The idea that anyone can be above the law naturally offends our sense of justice.

This is why we can’t readily find a law that reads “This law applies to everyone in the country except for [insert name].”

Likewise, we are unlikely to find a corporate policy where the applicability section specifically excludes directors and officers.

If anything, laws and policies tend to impose a higher standard on leadership.

So why are they the ones most often tempted to claim a lesser burden?

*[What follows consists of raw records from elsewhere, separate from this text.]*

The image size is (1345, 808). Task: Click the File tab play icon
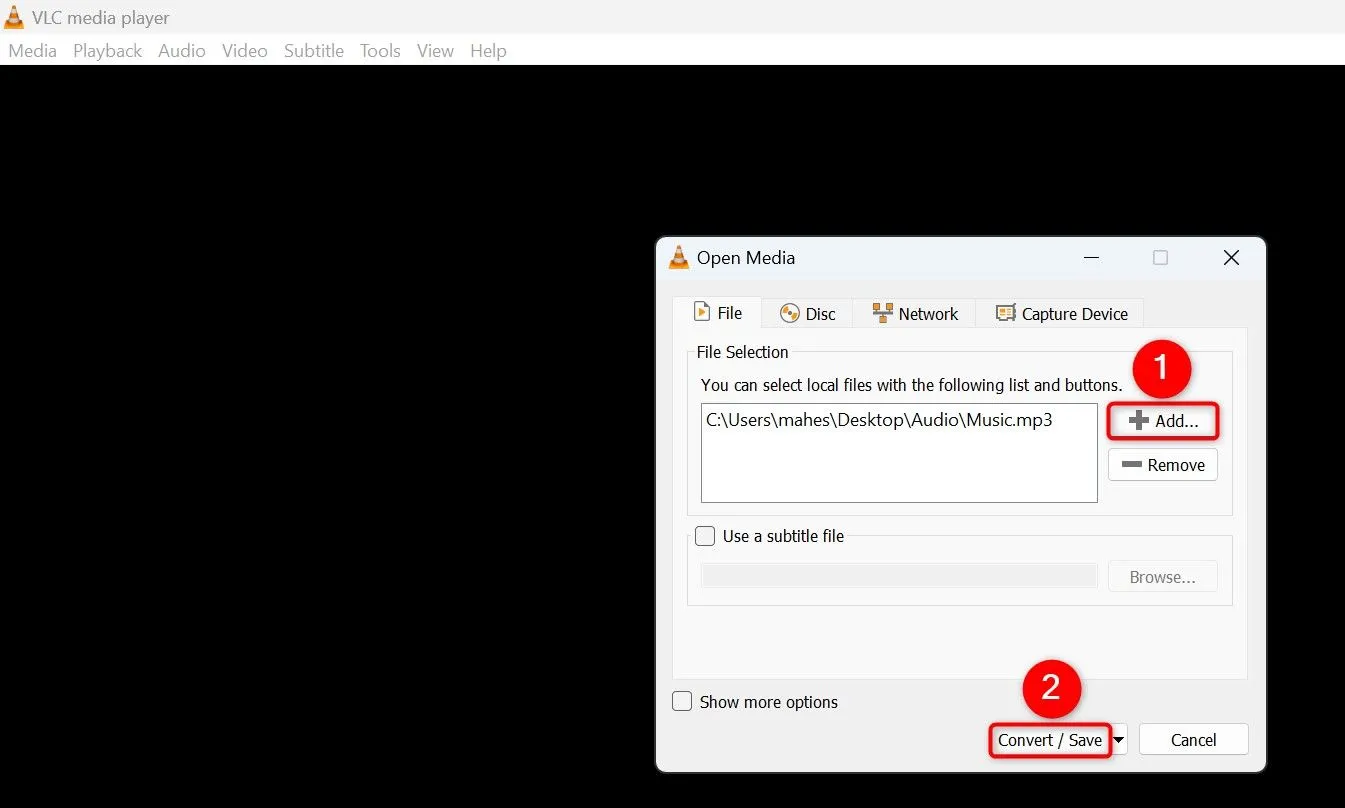[x=702, y=313]
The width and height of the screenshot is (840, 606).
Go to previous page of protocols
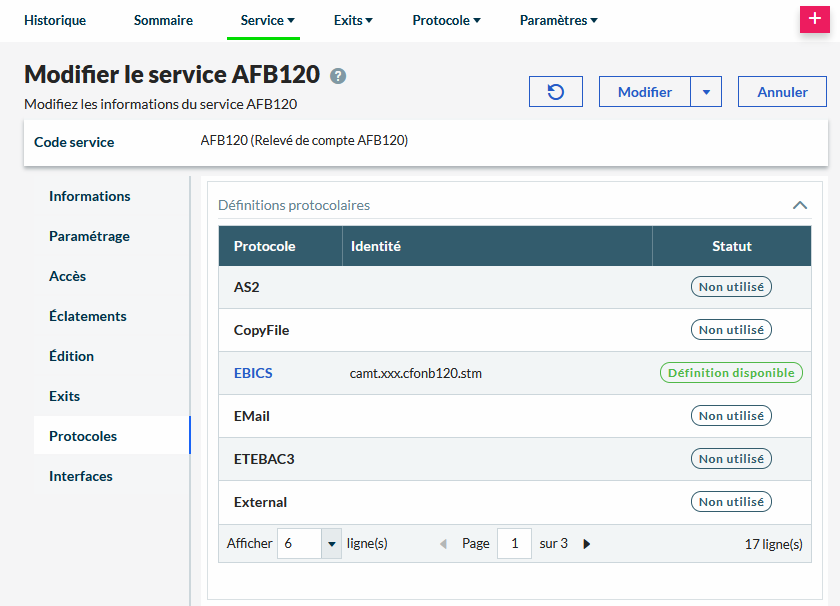tap(444, 544)
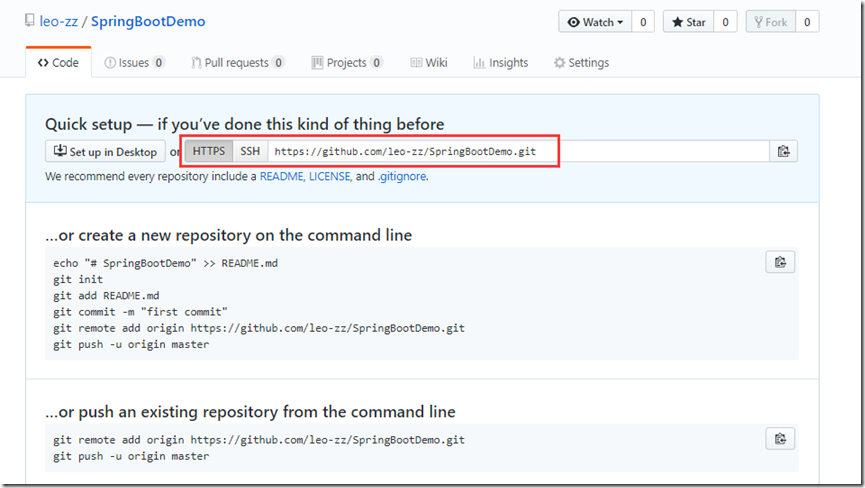Screen dimensions: 865x488
Task: Copy the quick setup repository URL
Action: coord(783,152)
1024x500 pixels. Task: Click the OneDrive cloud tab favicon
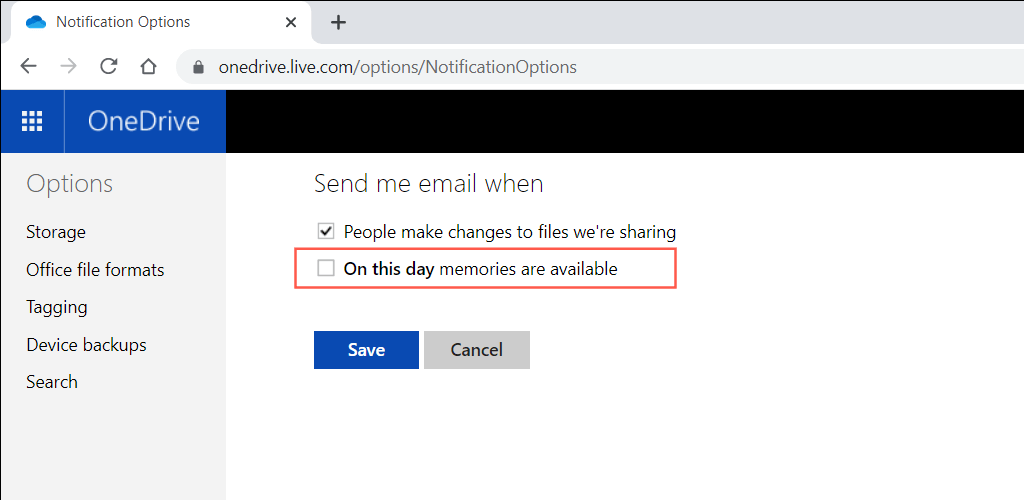(x=36, y=22)
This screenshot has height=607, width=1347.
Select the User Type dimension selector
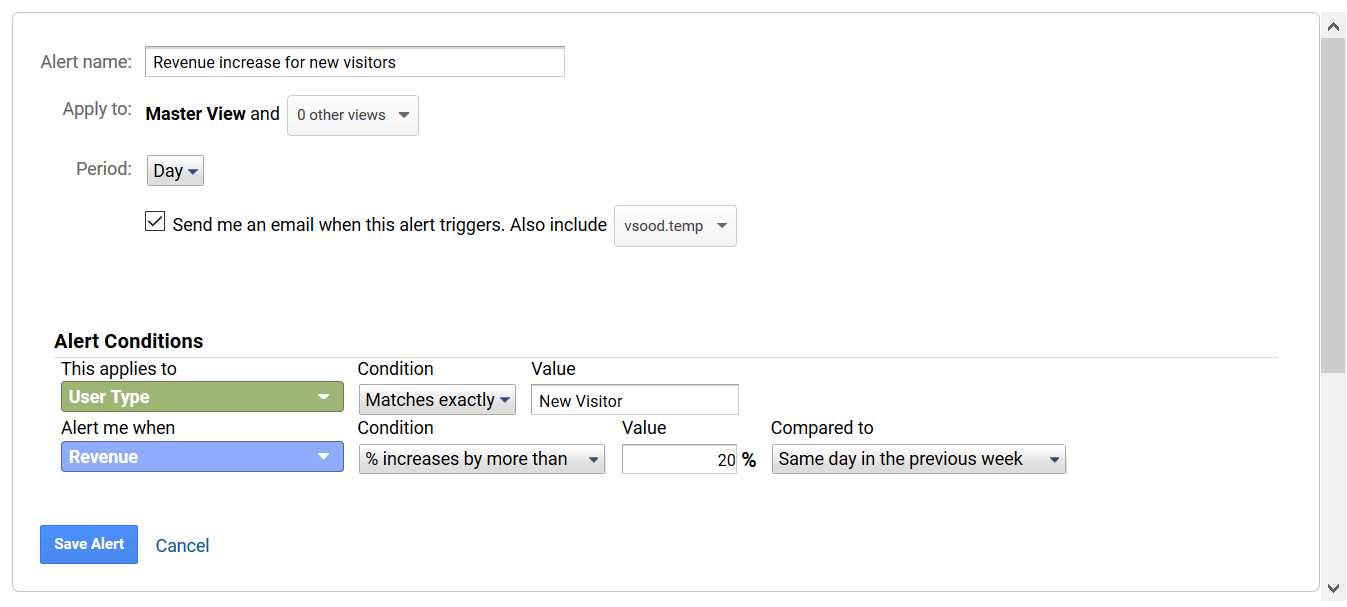click(200, 397)
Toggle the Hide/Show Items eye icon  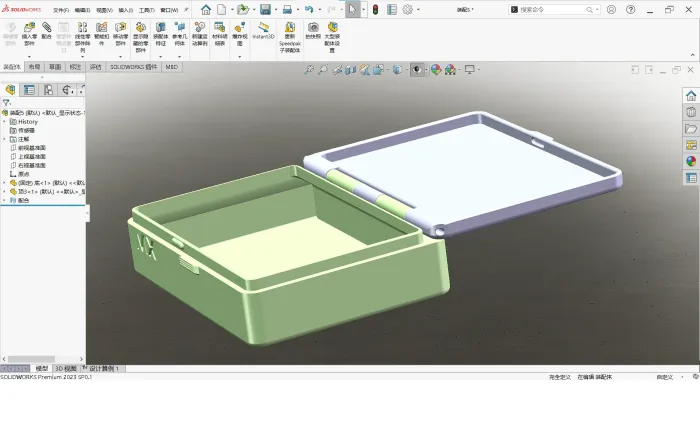[417, 70]
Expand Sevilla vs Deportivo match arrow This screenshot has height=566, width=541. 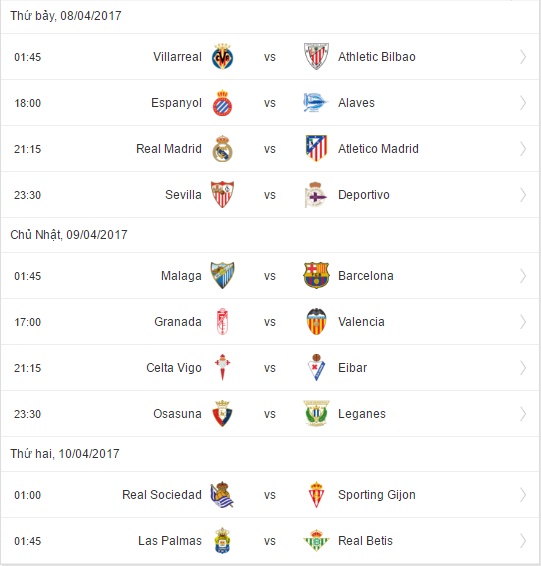[523, 195]
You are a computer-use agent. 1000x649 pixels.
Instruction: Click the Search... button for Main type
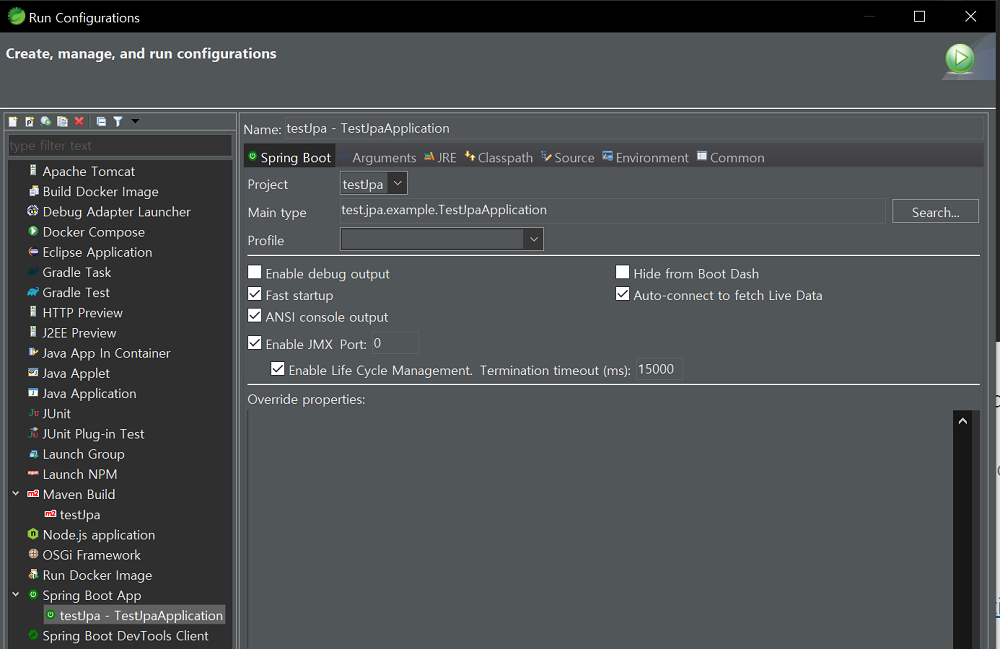[935, 212]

Preventing harassment: involve the supervisors

Ten years ago, I led a team of about 100 ethics & compliance officers for a large multinational. Whenever one of them reported that “things were quiet” (i.e. they weren’t receiving allegations of wrongdoing to investigate), I would tell them to get invited to various staff meetings and to provide a short training on conflict of interests. This simple exercise was guaranteed to generate work.

In today’s climate, I would advise them to provide a short training on respect in the workplace. To cover issues related to bullying, discrimination, harassment and retaliation. That ought to generate work as well. And I would recommend one additional feature: make sure the group leader is involved in the training. Having her speak up on the importance of treating each other with respect will get employees to think about the culture of the organization as well. They’ll have a better sense for what’s acceptable and what’s not.

Of course, the goal is to create a culture where harassment doesn’t take place. But, at a minimum, we should want a culture where employees feel comfortable reporting harassment when it happens. The first place they’ll look to for comfort is at their immediate chain of command.